Data integration workflow of experimental campaign

In this notebook, we will go through a our data integration workflow. This involves the following steps:

  1. Specify data integration file through YAML configuration file.
  2. Create an integrated HDF5 file of experimental campaign from configuration file.
  3. Display the created HDF5 file using a treemap

Import libraries and modules

  • Excecute (or Run) the Cell below
In [ ]:
import sys
import os
# Set up project root directory
root_dir = os.path.abspath(os.curdir)
sys.path.append(root_dir)

import src.hdf5_vis as hdf5_vis
import src.data_integration_lib as dilib

Step 1: Specify data integration task through YAML configuration file

  • Create your configuration file (i.e., *.yaml file) adhering to the example yaml file in the input folder.
  • Set up input directory and output directory paths and Excecute Cell.
In [ ]:
#output_filename_path = 'output_files/unified_file_smog_chamber_2024-04-07_UTC-OFST_+0200_NG.h5'
yaml_config_file_path = 'input_files/data_integr_config_file_LI.yaml'

Step 2: Create an integrated HDF5 file of experimental campaign.

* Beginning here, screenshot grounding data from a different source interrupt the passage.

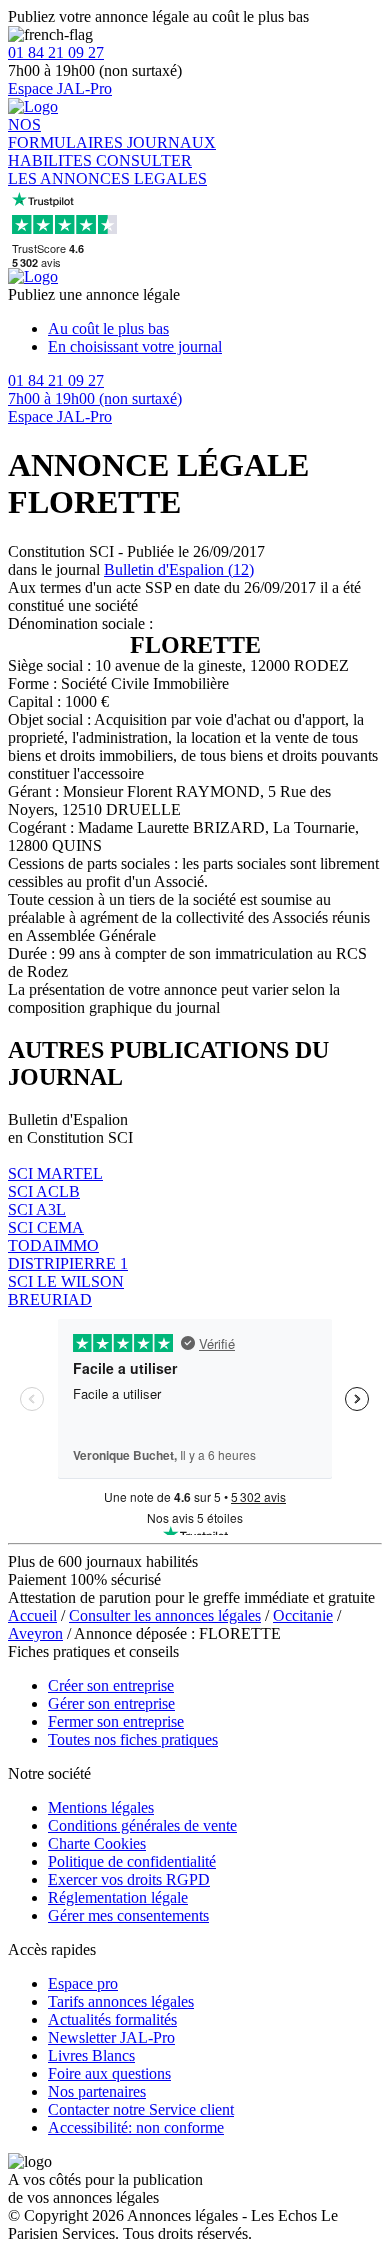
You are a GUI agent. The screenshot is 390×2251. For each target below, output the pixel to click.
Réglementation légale (118, 1897)
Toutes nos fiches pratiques (133, 1739)
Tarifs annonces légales (121, 2001)
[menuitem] (215, 329)
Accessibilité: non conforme (136, 2127)
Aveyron (35, 1633)
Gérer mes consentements (128, 1915)
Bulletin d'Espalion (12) (179, 569)
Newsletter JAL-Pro (111, 2037)
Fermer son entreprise (116, 1721)
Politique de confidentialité (132, 1861)
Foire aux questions (109, 2073)
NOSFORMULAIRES (67, 133)
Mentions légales (101, 1807)
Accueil (32, 1615)
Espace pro (83, 1983)
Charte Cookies (97, 1843)
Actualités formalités (112, 2019)
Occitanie (303, 1615)
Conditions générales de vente (142, 1825)
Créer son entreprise (111, 1685)
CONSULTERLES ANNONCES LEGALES (107, 169)
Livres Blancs (91, 2055)
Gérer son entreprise (111, 1703)
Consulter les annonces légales (165, 1615)
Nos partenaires (97, 2091)
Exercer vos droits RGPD (129, 1879)
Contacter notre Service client (141, 2109)
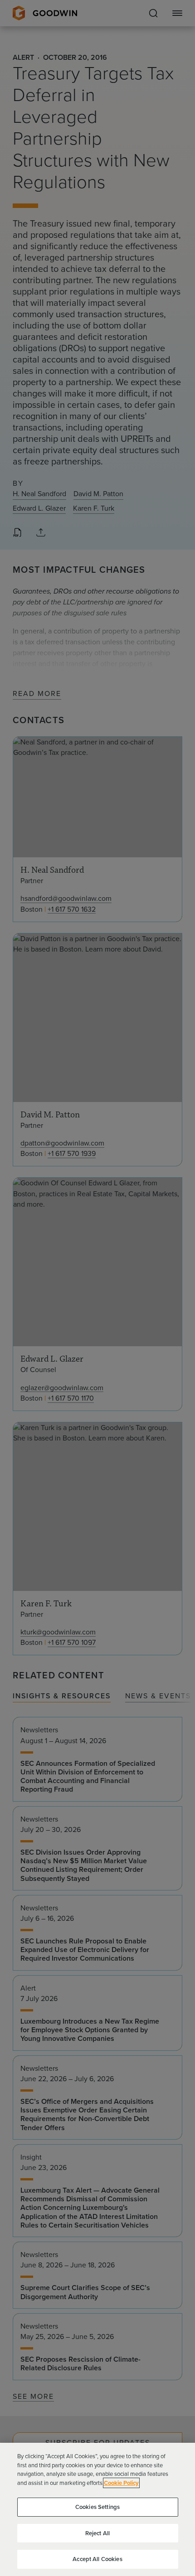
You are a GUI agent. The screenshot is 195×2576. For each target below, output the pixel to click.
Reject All (97, 2533)
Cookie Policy (121, 2483)
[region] (97, 2509)
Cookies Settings (97, 2507)
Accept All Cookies (97, 2559)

  • Excecute Cell. Here we run the function integrate_data_sources with input argument as the previously specified YAML config file.
In [ ]:
hdf5_file_path = dilib.integrate_data_sources(yaml_config_file_path)

Display integrated HDF5 file using a treemap

  • Excecute Cell. A visual representation in html format of the integrated file should be displayed and stored in the output directory folder
In [ ]:
if isinstance(hdf5_file_path ,list):
    for path_item in hdf5_file_path :
        hdf5_vis.display_group_hierarchy_on_a_treemap(path_item)
else:
    hdf5_vis.display_group_hierarchy_on_a_treemap(hdf5_file_path)